A means to an extremely negative end…

SO… to begin this lengthy blog post of me brain dumping a lot of things, let’s get the introductions out-of-the-way.

Hi, I’m Courtney – maybe that’s slightly informal but that’s how we’re beginning. For the past 18 years of my life, I grew up on an incredible island (The Isle of Man) which I am so appreciative of. I lived your average life as an 18-year-old. Studied for my A levels, worked a part-time job, went out with my friends on the weekends, spent a LOT of time walking my dog, Orry, (you’ll 100% get to know him better), spending time with my family and just living the life I was so used to, the life that had been engrained in my brain functioning for as long as I could remember.

But then, everything changed.

I smashed my A-level results, graduated high school and was looking forward to all the changes that my life was going to face in the upcoming months. I’m now a 19-year-old university student reading Wildlife Conservation for the next 3/4 years at the University of Kent, Canterbury. I still do the same things – I have a part-time job, I study for my degree, I go out with my friends (more regularly than my liver can probably handle), I read a LOT in my spare time, binge watch Netflix series (currently watching prison break for like the 500th time), go to the gym, shop, eat and cook food – just every mediocre activity that is expectant of a typical female 19 year old university student.

By this point, it’s not very clear where I’m going with this, but the background and the past is important to accept when trying to make sense of my current journey – which fyi, I’m not even really sure I understand but lets give it a shot.

I recently found myself in a place I’d never been before. Everything was up in the air. All the changes I had encountered brought about a change in myself I had never quite experienced before. I really struggled with the adaptation to university. In all honesty, I wasn’t sure I was going to stick it out. I missed home, I missed my previous life, I missed everything about what I had known for the last 18 years and I wasn’t prepared to leave all that behind. By Christmas, I still felt the same about the whole situation. I wasn’t sure if the decisions I had made were right for me or the relationships I had strongly embedded in my life and all the people I was leaving behind at home and at university – I just was so unclear of where I belonged and felt like an outsider looking in onto everyone’s life.

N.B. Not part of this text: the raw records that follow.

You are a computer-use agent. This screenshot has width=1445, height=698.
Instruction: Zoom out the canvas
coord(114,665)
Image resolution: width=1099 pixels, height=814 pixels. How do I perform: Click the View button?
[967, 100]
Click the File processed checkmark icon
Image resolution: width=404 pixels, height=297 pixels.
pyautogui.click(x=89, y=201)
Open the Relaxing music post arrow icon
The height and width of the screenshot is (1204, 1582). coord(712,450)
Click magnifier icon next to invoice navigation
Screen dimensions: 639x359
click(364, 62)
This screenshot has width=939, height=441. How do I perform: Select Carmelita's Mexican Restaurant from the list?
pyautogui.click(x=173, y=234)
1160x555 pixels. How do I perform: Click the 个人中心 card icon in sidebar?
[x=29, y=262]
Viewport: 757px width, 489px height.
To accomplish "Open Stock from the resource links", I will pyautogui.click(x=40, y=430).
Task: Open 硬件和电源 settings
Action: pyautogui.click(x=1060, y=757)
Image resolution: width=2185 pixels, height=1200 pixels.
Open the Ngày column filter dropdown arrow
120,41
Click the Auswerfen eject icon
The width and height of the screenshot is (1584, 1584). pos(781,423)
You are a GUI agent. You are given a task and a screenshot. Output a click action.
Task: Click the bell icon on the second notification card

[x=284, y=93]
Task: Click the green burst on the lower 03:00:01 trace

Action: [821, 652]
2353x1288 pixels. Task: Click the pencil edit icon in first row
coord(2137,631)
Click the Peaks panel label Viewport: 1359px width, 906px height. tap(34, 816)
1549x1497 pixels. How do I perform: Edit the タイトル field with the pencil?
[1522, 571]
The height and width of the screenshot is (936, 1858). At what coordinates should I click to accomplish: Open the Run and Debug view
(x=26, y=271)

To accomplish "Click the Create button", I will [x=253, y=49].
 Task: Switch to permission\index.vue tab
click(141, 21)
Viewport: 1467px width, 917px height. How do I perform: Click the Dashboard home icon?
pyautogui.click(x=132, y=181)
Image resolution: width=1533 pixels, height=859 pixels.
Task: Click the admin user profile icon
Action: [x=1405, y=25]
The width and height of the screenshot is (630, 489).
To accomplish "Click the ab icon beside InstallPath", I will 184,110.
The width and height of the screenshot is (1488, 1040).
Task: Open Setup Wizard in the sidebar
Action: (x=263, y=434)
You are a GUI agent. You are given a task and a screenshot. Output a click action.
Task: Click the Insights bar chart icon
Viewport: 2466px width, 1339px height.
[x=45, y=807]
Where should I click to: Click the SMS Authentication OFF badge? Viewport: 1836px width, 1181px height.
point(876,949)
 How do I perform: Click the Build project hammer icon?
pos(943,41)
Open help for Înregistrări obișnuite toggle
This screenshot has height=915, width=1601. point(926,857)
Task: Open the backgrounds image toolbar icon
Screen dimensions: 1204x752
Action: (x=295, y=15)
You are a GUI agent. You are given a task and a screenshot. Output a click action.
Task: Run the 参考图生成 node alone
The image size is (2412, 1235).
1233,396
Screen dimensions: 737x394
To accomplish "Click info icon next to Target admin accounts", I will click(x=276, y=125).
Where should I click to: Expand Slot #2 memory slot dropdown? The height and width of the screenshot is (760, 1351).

On return to University after Christmas, I still felt all these struggles but I had things to look forward to – I’ve always had a plan. I had it planned out that I would only have to conquer 5 weeks at university till I could come home for a week, then I had visitors coming over to university, then it was only 6 weeks till I was coming home and everything would go back to how it used to be, back in my old habits.

And because I was so set on this plan, I was so lost. When things weren’t going right I was  worrying about how I could fix everything, worrying about how nothing was working out how I had expected it to, worrying about how I wasn’t sure whether I was coming or going and quite frankly, I was a hot mess and everyday was another episode in the life of ‘how to screw up your life in 20 seconds: a look into the daily life of Courtney Corrie’.

It was only when I realised, I was pushing everyone to the edge, I was loosing all the people I never dreamt I would lose, inclusive of myself, that in all honesty, I was a negative person, attracting negative vibes, encouraging negative situations and summoning negative people.

So the sum this all up: I saw the need for change. The need for a journey of positivity, the need for self-love, the need to re-wire my computer and the need to wipe the slate clean and the need the find joy in my life to share with others.

Now, I’m a firm believer in self-help and be the change you want to see in the World and all those cringe sayings you have all heard from your mum’s best friend or on trash American TV shows, but I’m also very stubborn – so the admittance that I needed to change to salvage what was left was a HUGE step for me.

To conclude this introduction, I’ve decided to start this blog. Not just to express my feelings and get things off my chest or to track my progress but to encourage others to follow my movement. I felt so alone for so long and compared myself to everyone around me as surely everyone is in the same boat, right? but at the same time, I was not prepared to live my life this way, or let others live their lives through me when I was feeling this negative way about every single thing.

So I want to start a revolution. Even if this helps no one but myself, I want this to be my platform. My platform of growth and progress and ambition and encouragement to see positives before negatives, to accept that everyone makes mistakes and to learn that things come and go and there is no need for a plan.

All my love,

Courtney.

The Wellbeing Revolution – written for those who wish to live a life full of happiness, mindfulness, self-love, confidence, fulfilment, meaning and the courage to accept yourself.